Sexto livro de Paul Celan, e o penúltimo que publicou em vida, Ar-reverso (Atemwende, 1967) é, como escreveu o autor em carta à esposa, a artista Gisèle Celan-Lestrange, “realmente a coisa mais densa que já escrevi, e também a mais inapreensível”. É, de fato, uma verdadeira radicalização de seu projeto poético desenvolvido até então.
Escrito num período conturbado, entre 1963 e 1965, quando o escritor esteve internado algumas vezes para tratamentos psiquiátricos, o livro dialoga com seu famoso discurso O meridiano, que proferira ao receber o prêmio Georg Büchner, em 1960. Nele, Celan reflete sobre a tendência do poema ao emudecimento, o papel fulcral do outro no fazer poético e formula, pela primeira vez, o termo com que nomeará a obra: “Poesia: pode significar um ar-reverso”.

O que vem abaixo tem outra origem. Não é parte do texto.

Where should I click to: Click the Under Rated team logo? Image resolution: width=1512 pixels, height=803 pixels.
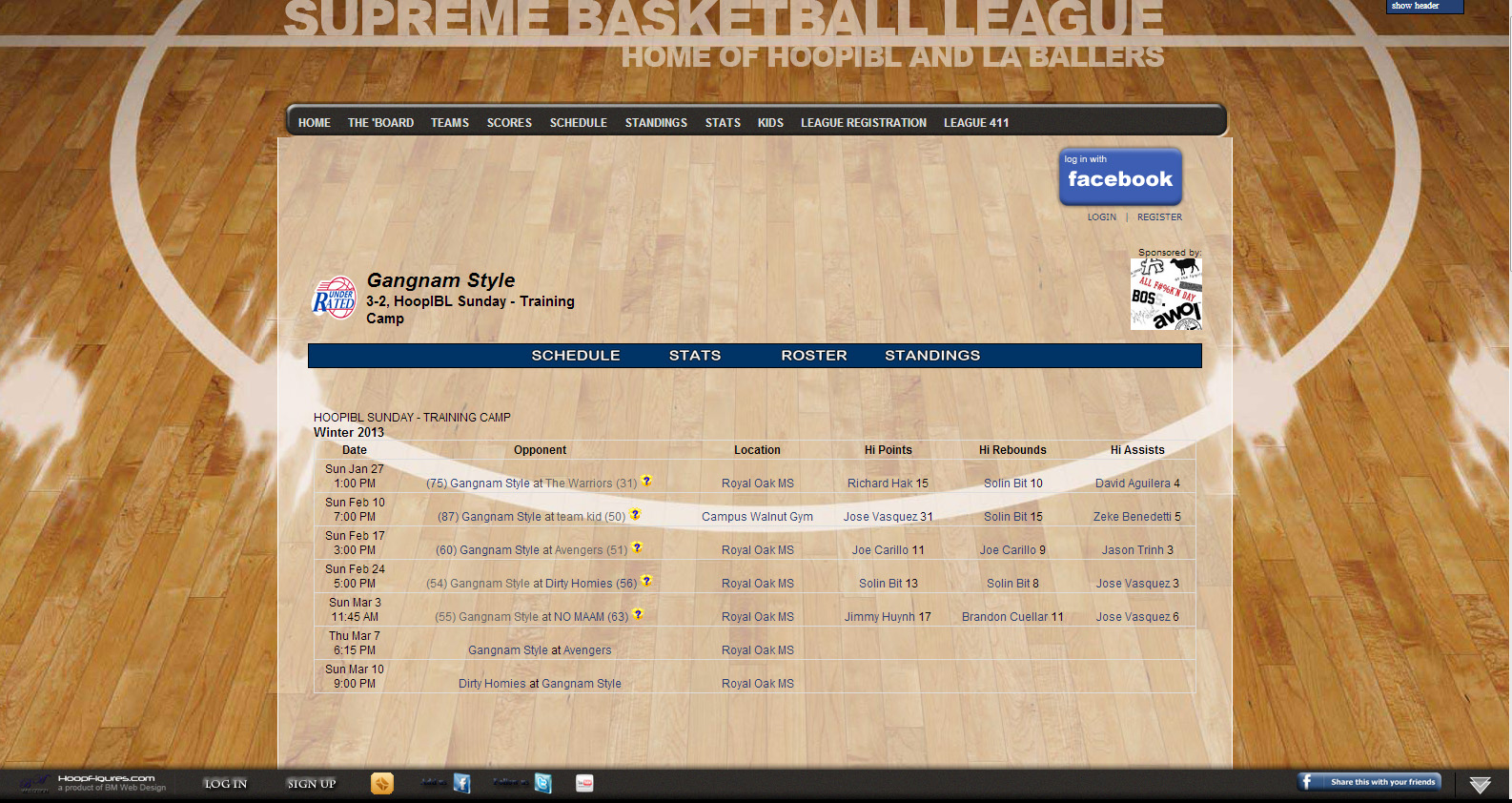pyautogui.click(x=334, y=298)

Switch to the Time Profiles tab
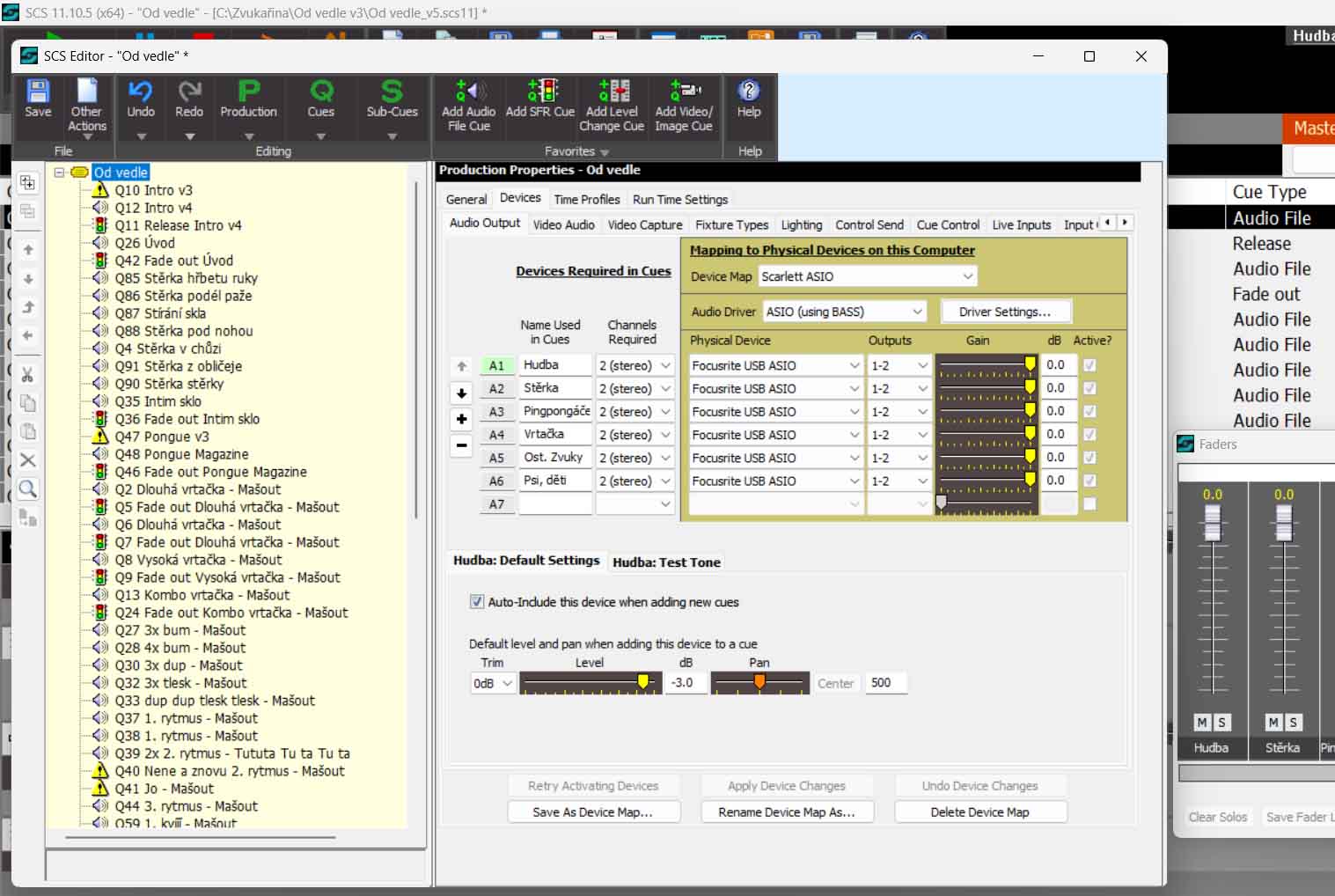point(587,200)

Poeta judeu que sofreu na própria pele a barbárie da Shoah, Celan respondeu como nenhum outro ao desafio de “fazer poesia depois de Auschwitz”, reinventando poeticamente a língua de seus algozes para escavar nela uma realidade própria e redentora: “Ampliar a arte? Não. Entra antes com a arte no que em ti próprio há de mais acanhado. E liberta-te”.
A tantos desafios que esta obra impõe, o tradutor Guilherme Gontijo Flores responde também com rigor e rara inventividade: “(Eu te conheço, a toda recurvada,/ eu, transpassado, a ti me submetera./ Onde arde a voz por nós testemunhada?/ Tu — tão real. Eu — tão quimera)”.